▸ **TAREA BREVE 1**
En el texto sobre Gustavo Petro y David Luna, ¿qué toma David Luna por disciplina de Partido?
▸ **TAREA BREVE 2**
Resume en dos oraciones el texto sobre Gustavo Petro y David Luna.
▸ **TAREA BREVE 3**
Prolonga el texto sobre Gustavo Petro y David Luna a partir de su última oración.

▸ **BLOQUE DE TEXTO**
Gustavo Petro: Es el candidato que más compra la milagrosa droga, inclusive ha desviado fondos de la campaña para adquirirla en cantidades industriales y dársela a Bogotá. Su afán es el de deshacerse, de una vez por todas, de las viejas mañas que fortalecidas por Samuel Moreno han borrado con el codo lo que Mockus y Peñalosa hicieron a pulso. Petro es el hombre para remozar la ciudad por dentro y por fuera, tiene el talante para encarar a las mafias y la firmeza de carácter para hacer respetar los derechos de la ciudadanía. Petro desafía la necedad, la corrupción, el abuso de los mandos medios, las mordidas, los carruseles, los transportadores privados; en resumidas cuentas es un hombre con más de un metro de frente.
David Luna: Toma Revertrex por disciplina de Partido. Los liberales están en un periodo serio de reencauche. Apoyar a Luna es jugársela por las nuevas generaciones, distraer la atención de la corrupción, de la infiltración del paramilitarismo, del clientelismo y de los turbantes de Piedad Córdoba. Es también apoyar el medio ambiente, uno de los temas principales del joven candidato, porque Bogotá debe ser más sana y con un aire más limpio. Debe empezar a descontaminarse, como el Partido y renovar el abono de la nueva simiente liberal.

▸ **MATERIAL PROPORCIONADO**
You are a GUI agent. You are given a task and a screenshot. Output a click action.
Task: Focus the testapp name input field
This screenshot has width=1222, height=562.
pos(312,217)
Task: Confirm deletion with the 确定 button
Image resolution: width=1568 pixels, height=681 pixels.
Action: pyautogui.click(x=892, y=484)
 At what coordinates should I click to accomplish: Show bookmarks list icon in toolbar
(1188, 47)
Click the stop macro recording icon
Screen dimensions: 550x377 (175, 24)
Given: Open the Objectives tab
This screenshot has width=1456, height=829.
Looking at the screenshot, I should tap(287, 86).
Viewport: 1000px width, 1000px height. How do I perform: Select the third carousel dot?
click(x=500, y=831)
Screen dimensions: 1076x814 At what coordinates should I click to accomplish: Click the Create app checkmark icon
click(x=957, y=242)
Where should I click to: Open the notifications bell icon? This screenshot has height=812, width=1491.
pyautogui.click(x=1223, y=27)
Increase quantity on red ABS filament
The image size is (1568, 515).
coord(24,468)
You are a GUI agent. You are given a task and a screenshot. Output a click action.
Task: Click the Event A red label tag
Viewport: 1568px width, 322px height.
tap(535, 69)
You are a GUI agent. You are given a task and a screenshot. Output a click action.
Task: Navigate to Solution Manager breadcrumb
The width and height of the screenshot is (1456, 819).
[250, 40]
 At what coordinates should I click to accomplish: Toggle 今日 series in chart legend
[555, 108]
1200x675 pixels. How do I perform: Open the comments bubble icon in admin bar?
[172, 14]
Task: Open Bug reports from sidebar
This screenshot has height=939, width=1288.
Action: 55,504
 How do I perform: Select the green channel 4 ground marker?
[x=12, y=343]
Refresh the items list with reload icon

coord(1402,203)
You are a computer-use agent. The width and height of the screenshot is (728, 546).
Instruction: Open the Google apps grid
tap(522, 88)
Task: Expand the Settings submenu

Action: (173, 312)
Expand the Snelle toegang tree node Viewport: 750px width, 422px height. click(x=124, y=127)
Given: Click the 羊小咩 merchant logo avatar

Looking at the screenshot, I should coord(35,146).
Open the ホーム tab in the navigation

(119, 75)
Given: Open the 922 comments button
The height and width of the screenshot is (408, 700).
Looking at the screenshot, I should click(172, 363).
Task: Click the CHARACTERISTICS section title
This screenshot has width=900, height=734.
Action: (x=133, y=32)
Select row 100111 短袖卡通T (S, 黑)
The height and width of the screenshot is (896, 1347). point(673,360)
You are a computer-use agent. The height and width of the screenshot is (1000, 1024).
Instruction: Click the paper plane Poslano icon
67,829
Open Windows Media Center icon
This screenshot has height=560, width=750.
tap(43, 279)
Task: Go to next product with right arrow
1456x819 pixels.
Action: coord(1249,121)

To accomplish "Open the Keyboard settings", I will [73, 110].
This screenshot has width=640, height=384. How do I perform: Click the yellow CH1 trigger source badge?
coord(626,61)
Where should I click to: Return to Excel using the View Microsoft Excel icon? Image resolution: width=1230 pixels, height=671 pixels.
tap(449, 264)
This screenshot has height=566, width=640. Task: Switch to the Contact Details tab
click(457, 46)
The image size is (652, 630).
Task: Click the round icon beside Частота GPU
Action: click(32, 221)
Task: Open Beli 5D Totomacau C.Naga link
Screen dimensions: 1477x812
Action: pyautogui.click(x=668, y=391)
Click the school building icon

▸ **RESULTADO DEL EJERCICIO 1**
Revertrex.

▸ **RESULTADO DEL EJERCICIO 2**
Gustavo Petro aparece como el candidato que más compra la milagrosa droga, incluso desviando fondos de la campaña para dársela a Bogotá, con el afán de deshacerse de las viejas mañas fortalecidas por Samuel Moreno y con el talante para encarar a las mafias. David Luna toma Revertrex por disciplina de Partido, y apoyarlo es jugársela por las nuevas generaciones y por el medio ambiente, uno de sus temas principales.

▸ **RESULTADO DEL EJERCICIO 3**
Aurelio Suárez: Le dio Revertrex a sus publicistas, pero se le fue la mano. Por eso, no tienen ni idea de ¿Quién es Aurelio? Y así lo expresan en su campaña: ¿Será Peñalosa? ¿Será la Chica Superpoderosa? ¿Será Petro? ¿Será Transmilenio? ¿Será Monserrate? ¿Será la salud? ¿Será la construcción? ¿Será Mockus? ¿Será Jorge Eliécer Gaitán? Y, la verdad, Aurelio es: ¡Todos los anteriores! Es el más preparado, el más estudioso, el menos politizado y el más honesto. Es una lástima que sea del Polo. Esperamos que los electores puedan evaluar al Candidato, haciendo caso omiso del presunto y muy seguro prevaricador Samuel Moreno; y que voten por alguien que puede seguir la contundente labor de Clara López, quién, en un par de meses, le ha devuelto a Bogotá por lo menos su autoestima.
La verdad es que, salvo Gina Parodi que si tiene los diecisiete años que aparenta, todos los demás se pegaron a la moda del Revertrex, como sucedáneo temporal del Botox y las cirugías estéticas; procedimientos éstos que ya le hacen falta a Jaime Castro, Alcalde de Bogotá durante la época oscurantista del apagón y Ministro de Gobierno, de Belisario Betancur, por las épocas en que Samuel Moreno tenía un bar llamado La Rockola y le pedía a sus meseros, olímpicamente, comisión por las propinas.